Data resmi dan laporan media menunjukkan insiden keracunan adalah fraksi kecil dari total porsi yang telah disajikan. Namun di ranah kesehatan anak, satu klaster gagal sudah terlalu banyak. Skala MBG sendiri akan terus tumbuh, targetnya menyentuh puluhan juta penerima hingga 83 juta orang pada akhirnya, maka ketahanan sistem justru menjadi syarat mutlak keberlanjutan dan penguatan manfaat ekonomi lokal. Dengan penataan ulang yang tegas, MBG bukan hanya aman, tetapi juga memicu ekosistem bisnis pangan yang profesional di daerah.

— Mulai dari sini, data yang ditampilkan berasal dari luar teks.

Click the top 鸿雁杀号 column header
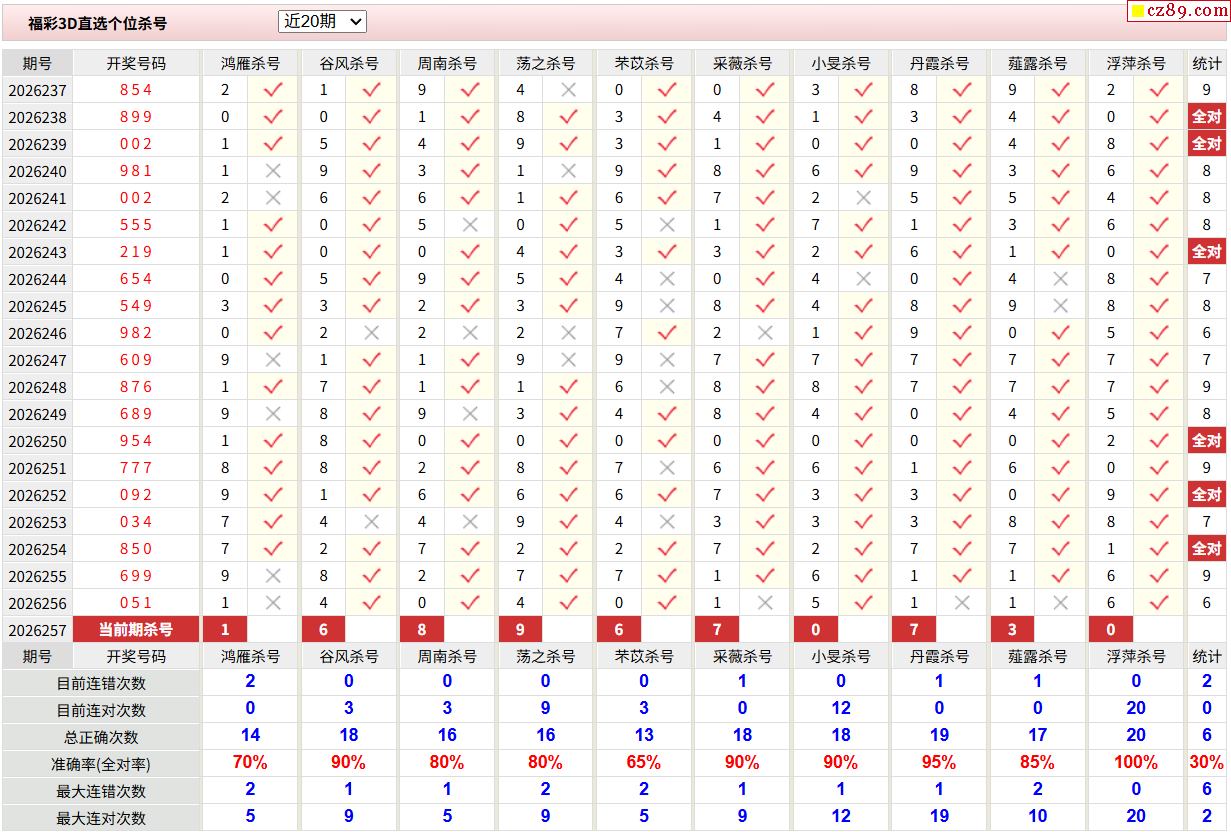The height and width of the screenshot is (832, 1231). tap(250, 62)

Menata Ulang agar Tetap Melaju

MBG: Menata Ulang, Masyarakat Senang, Investasi Berkembang bukan sekadar slogan. Ini peta jalan singkat: jeda penataan keselamatan (zonasi risiko, menu rendah risiko, aturan 2+2+2, log suhu), komunikasi dan jaminan yang jelas untuk publik, serta kontrak berbasis mutu agar UMKM penyedia berinvestasi pada keamanan. Dengan tiga pilar itu, kita tidak perlu memilih antara “makan bergizi” atau “rasa aman”. Keduanya bisa dan harus hadir bersamaan.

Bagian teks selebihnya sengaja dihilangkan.